## Your goal:
Below are the records; copy each line in which "Poverty" occurs.
....................
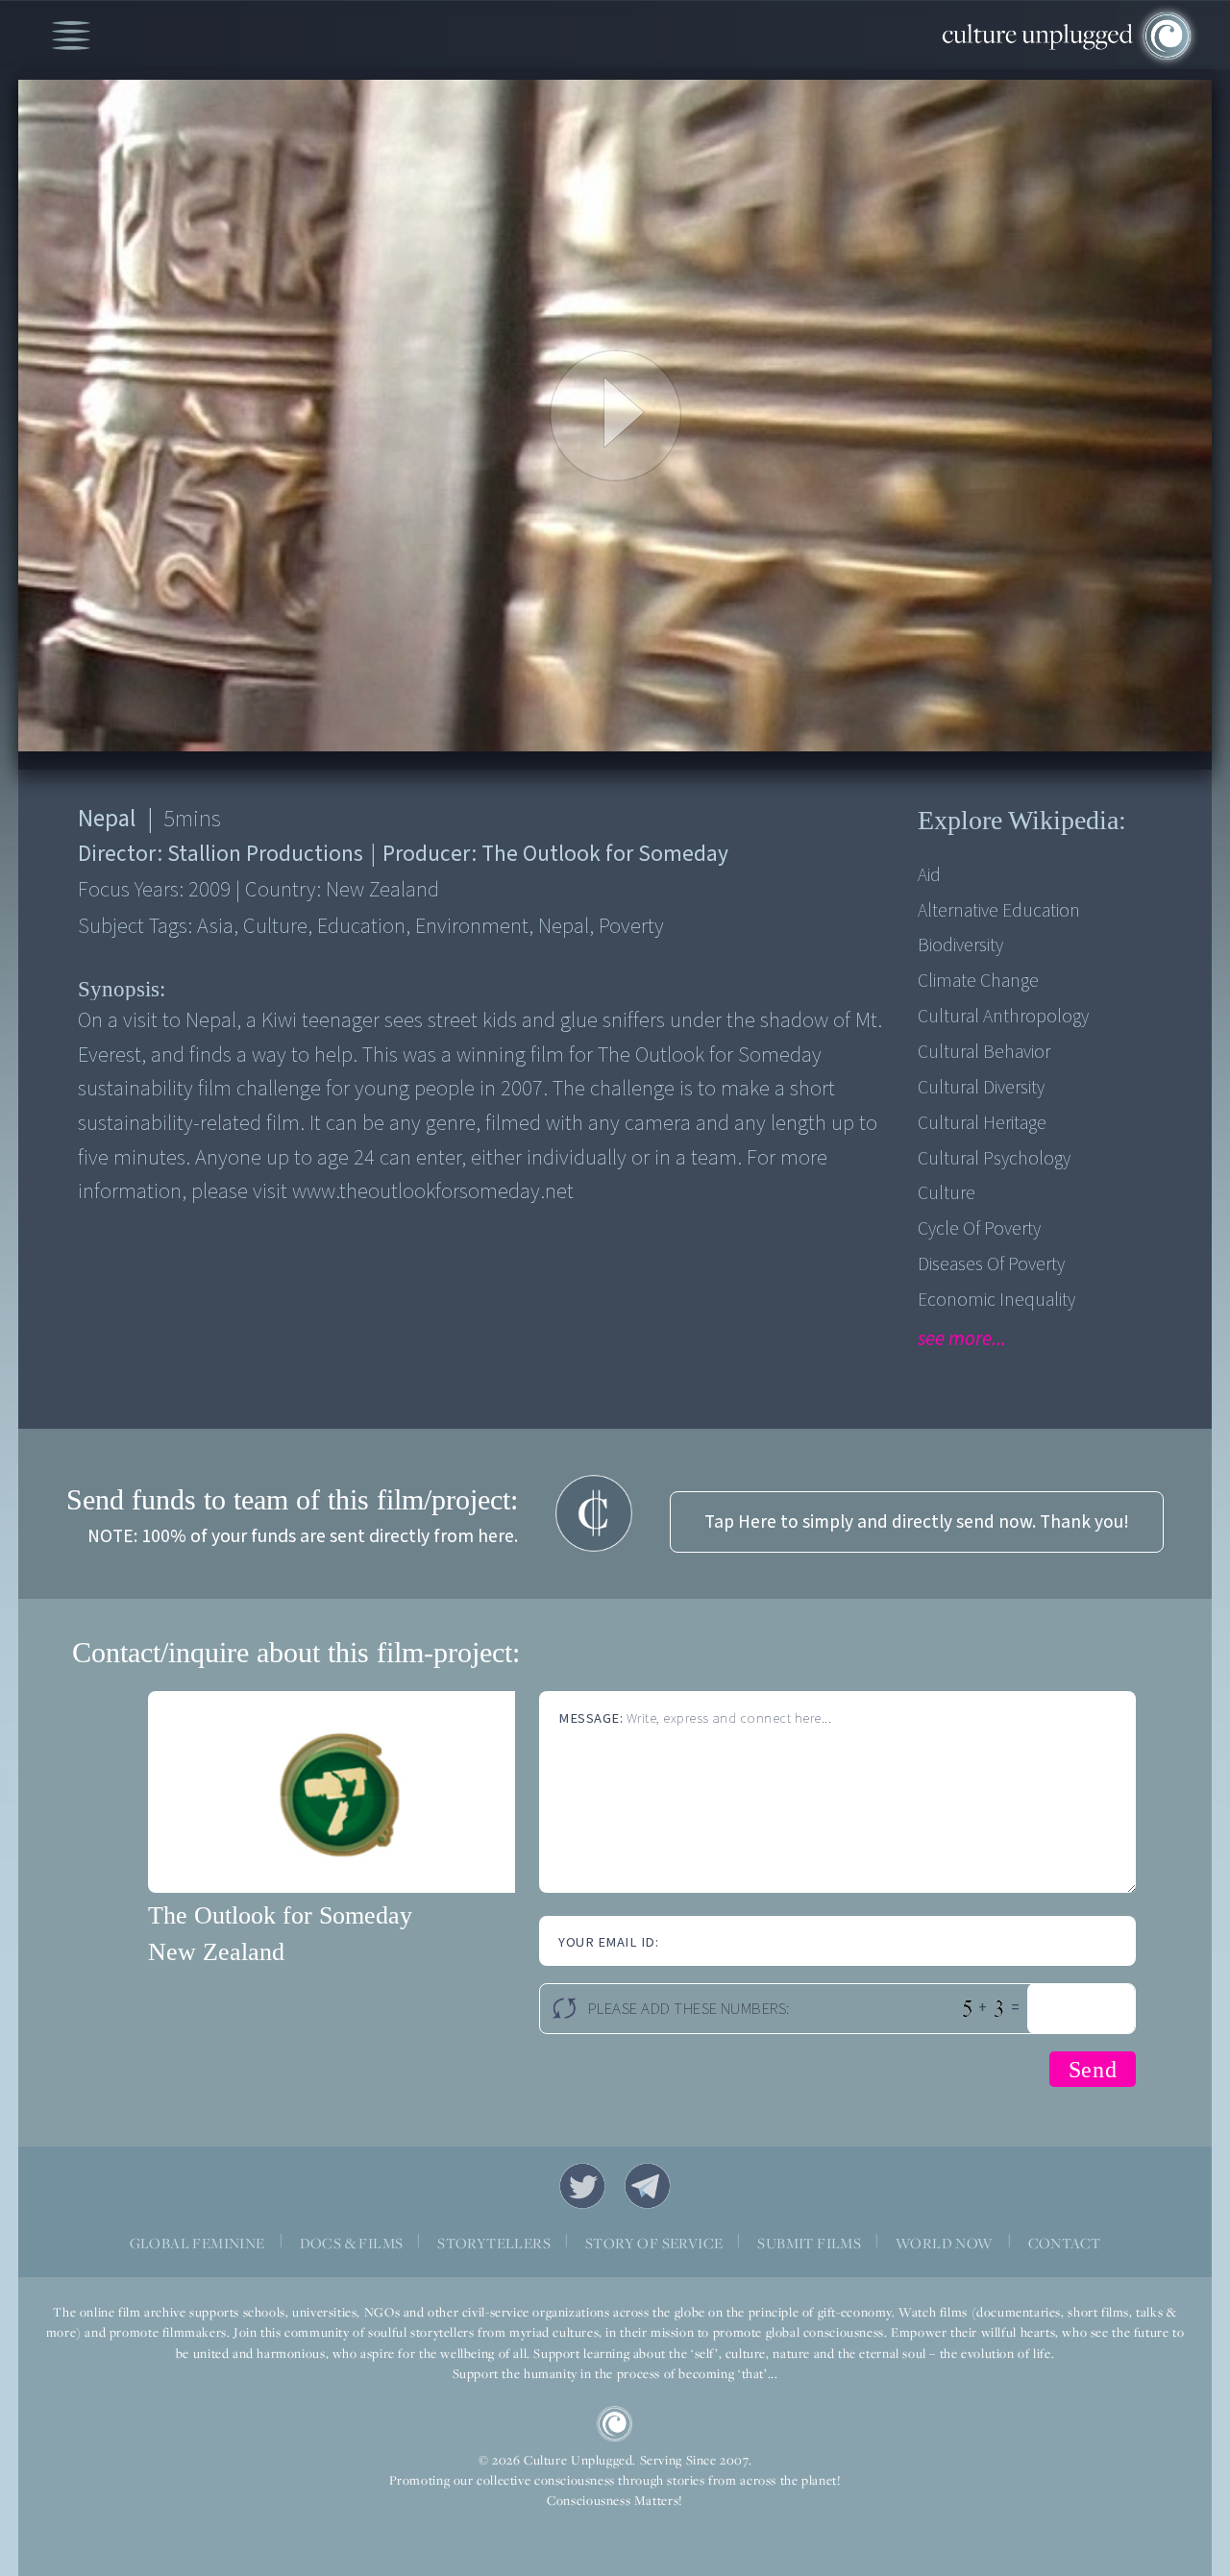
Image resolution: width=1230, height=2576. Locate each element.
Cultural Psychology (994, 1158)
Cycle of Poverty (979, 1228)
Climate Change (978, 981)
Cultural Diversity (981, 1087)
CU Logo (615, 2424)
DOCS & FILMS (352, 2242)
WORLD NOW (945, 2242)
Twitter (582, 2186)
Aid (929, 875)
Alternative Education (999, 910)
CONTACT (1064, 2242)
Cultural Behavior (984, 1052)
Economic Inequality (996, 1300)
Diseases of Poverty (991, 1264)
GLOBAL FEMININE (197, 2242)
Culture (946, 1193)
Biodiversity (960, 945)
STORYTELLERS (494, 2242)
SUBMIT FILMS (809, 2242)
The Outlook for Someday (280, 1915)
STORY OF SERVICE (654, 2242)
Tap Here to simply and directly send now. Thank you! (916, 1522)
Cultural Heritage (982, 1123)
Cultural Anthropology (1003, 1016)
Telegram (648, 2186)
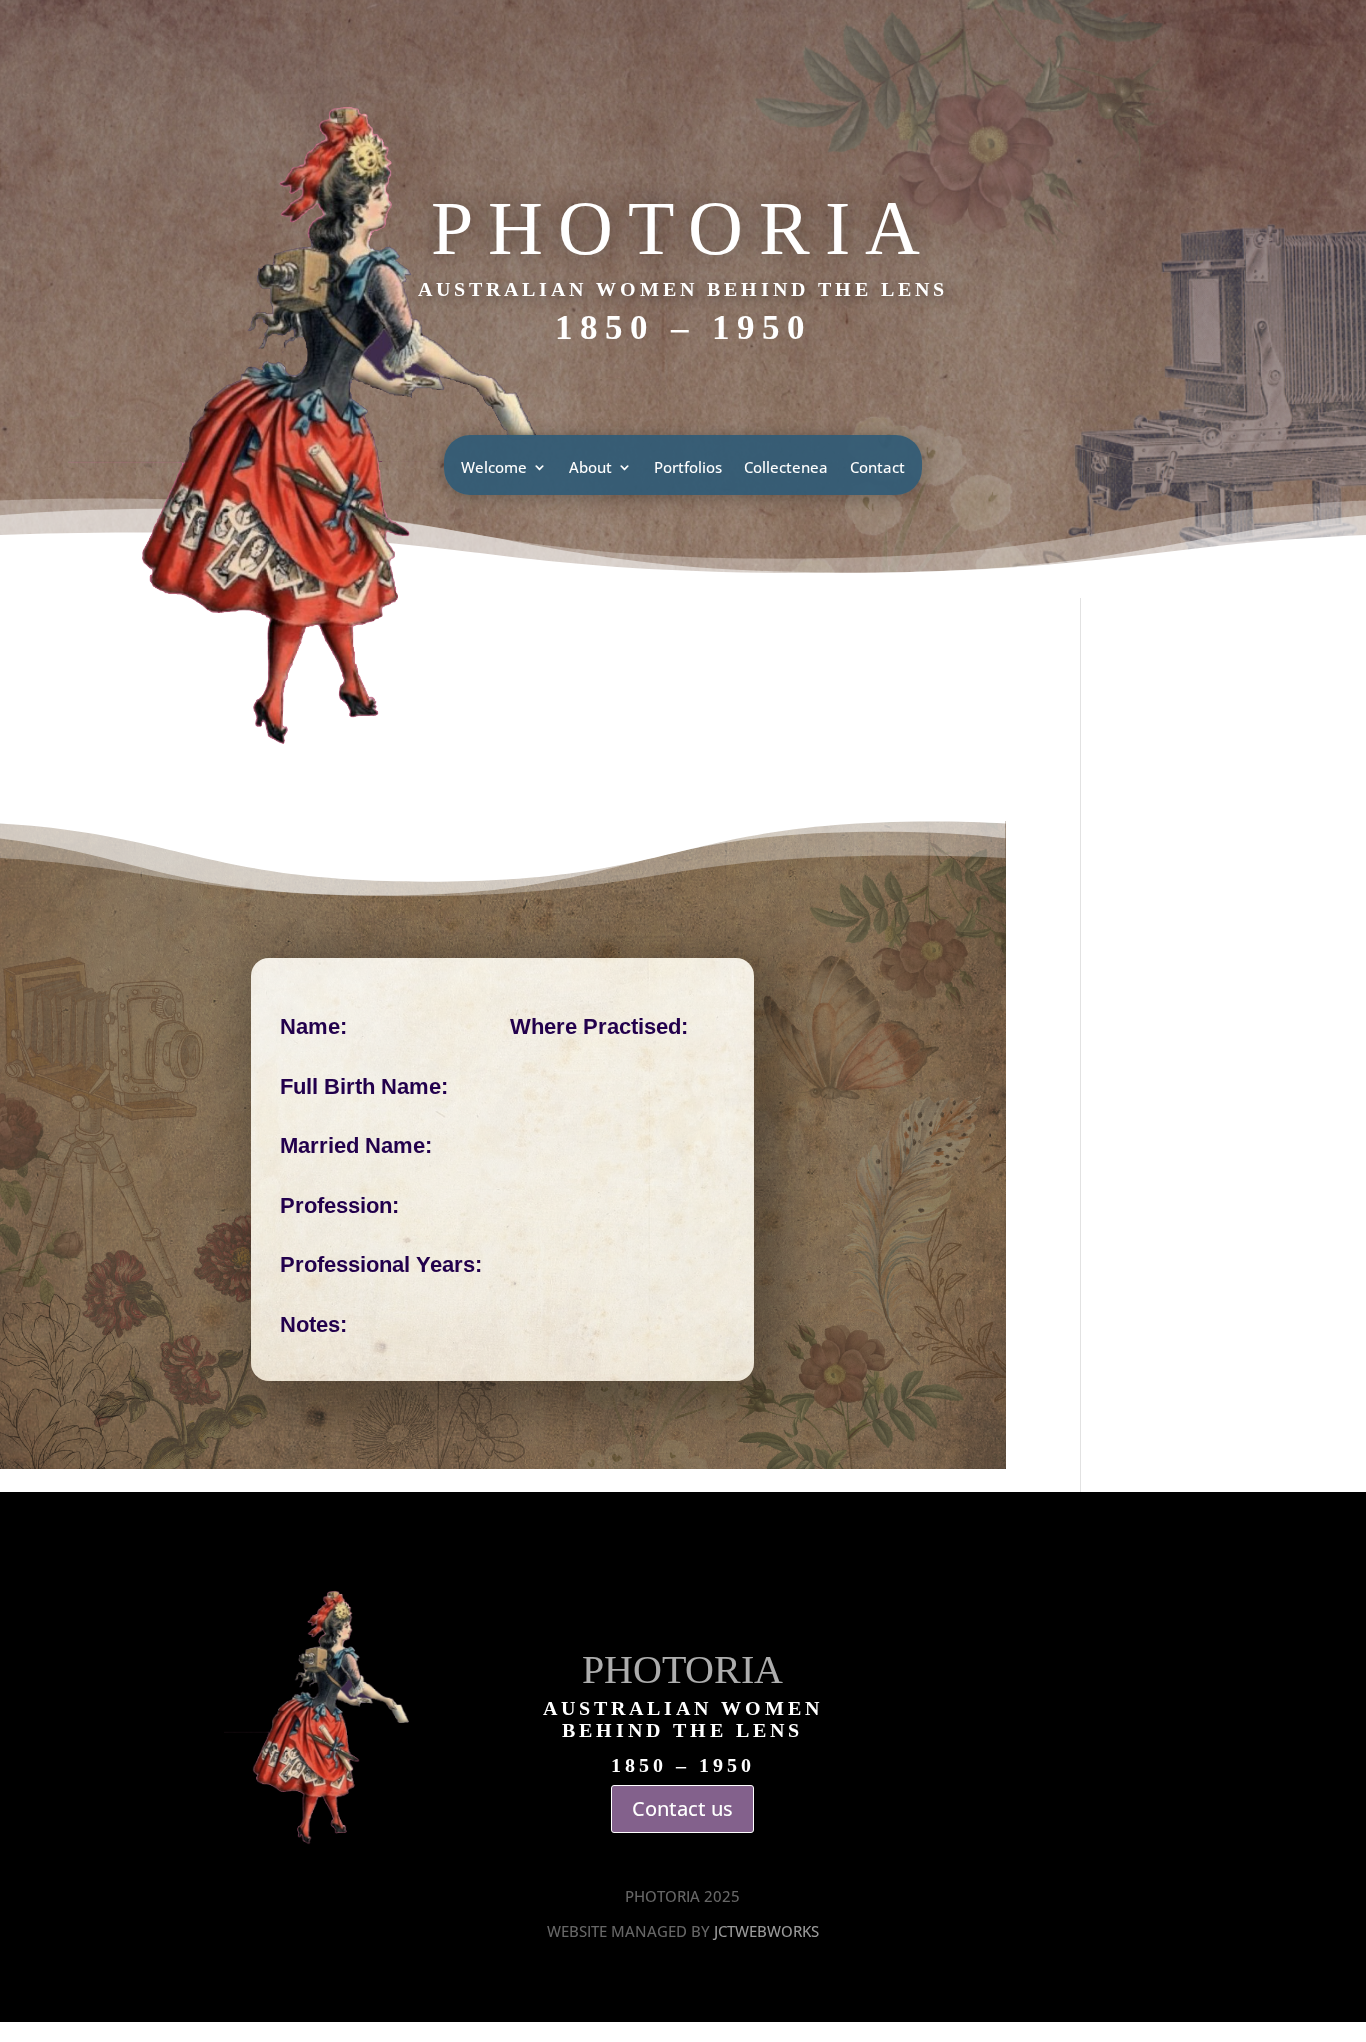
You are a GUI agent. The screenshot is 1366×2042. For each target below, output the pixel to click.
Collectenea (786, 468)
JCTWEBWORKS (766, 1931)
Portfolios (688, 468)
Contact (877, 468)
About (590, 468)
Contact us (682, 1808)
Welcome (494, 468)
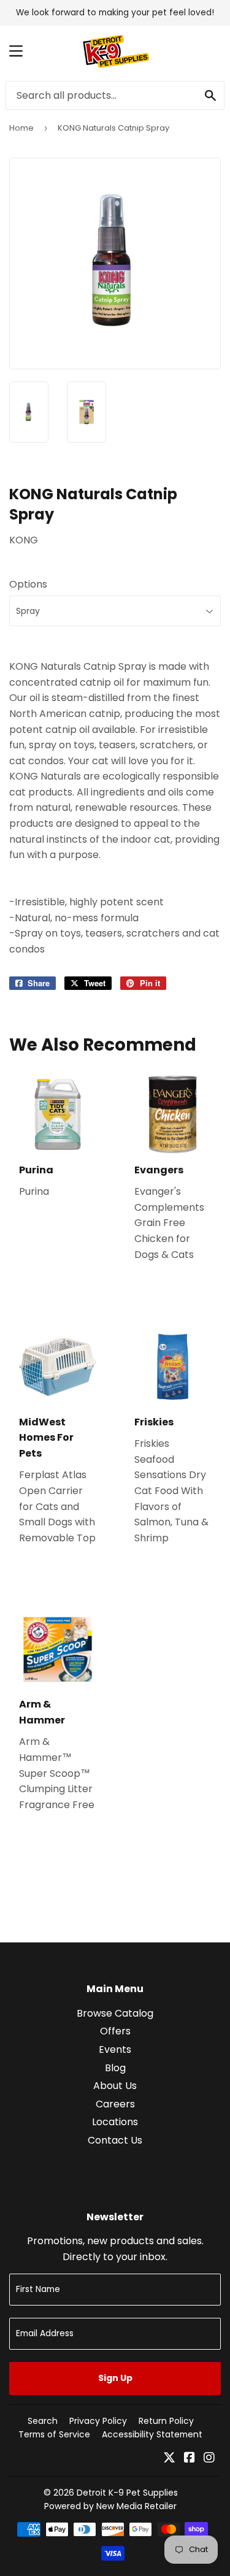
....................
## Answer to this exercise:
Cycle of Poverty (979, 1228)
Diseases of Poverty (991, 1264)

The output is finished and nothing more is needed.